Rapport d’enquête sur le heurt d’agents de maintenance par un TER le 18/03/2020 à Schiltigheim

Mercredi 18 mars 2020 à 9 h 37, trois agents de maintenance de l’infrastructure ferroviaire sont heurtés par un train express régional au nord de la gare de Strasbourg. Le train roulait à 96 km/h. L’un des agents décède, un autre agent est blessé grièvement et un autre est blessé légèrement.
Les trois agents accidentés traversaient la voie empruntée par le train afin de commencer une opération d’inspection de cette voie prévue dans le cadre de la maintenance de l’infrastructure. Les trois agents traversaient groupés et ne prêtaient pas attention aux circulations. Ils ne se sont pas rendu compte de l’approche du train.

L’accident s’est produit parce que les agents se croyaient protégés par une présumée absence de circulation sur la voie traversée. L’agent responsable de l’équipe avait préalablement échangé des informations au téléphone avec le poste d’aiguillage sur l’état du trafic. Par suite d’une mauvaise compréhension, il en avait conclu, à tort, qu’aucun train ne circulait.

┄┄┄┄┄┄┄┄┄┄┄┄┄┄┄┄┄┄┄┄

> **Problème à résoudre**
Reproduisez à l’identique le passage du rapport d’enquête qui va de « Mercredi 18 mars » jusqu’à « est blessé légèrement. » inclus.

> **Segment de données**

┄┄┄┄┄┄┄┄┄┄┄┄┄┄┄┄┄┄┄┄

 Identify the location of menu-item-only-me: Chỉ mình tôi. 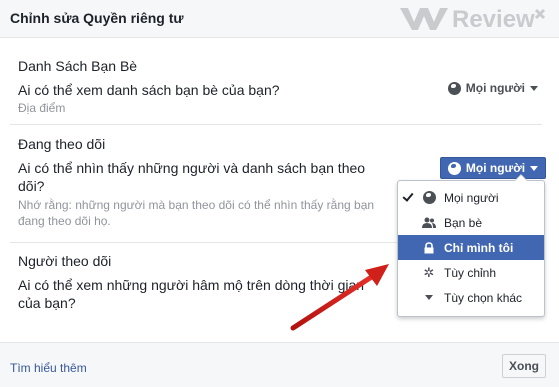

┄┄┄┄┄┄┄┄┄┄┄┄┄┄┄┄┄┄┄┄

> **Réponse rédigée**
Mercredi 18 mars 2020 à 9 h 37, trois agents de maintenance de l’infrastructure ferroviaire sont heurtés par un train express régional au nord de la gare de Strasbourg. Le train roulait à 96 km/h. L’un des agents décède, un autre agent est blessé grièvement et un autre est blessé légèrement.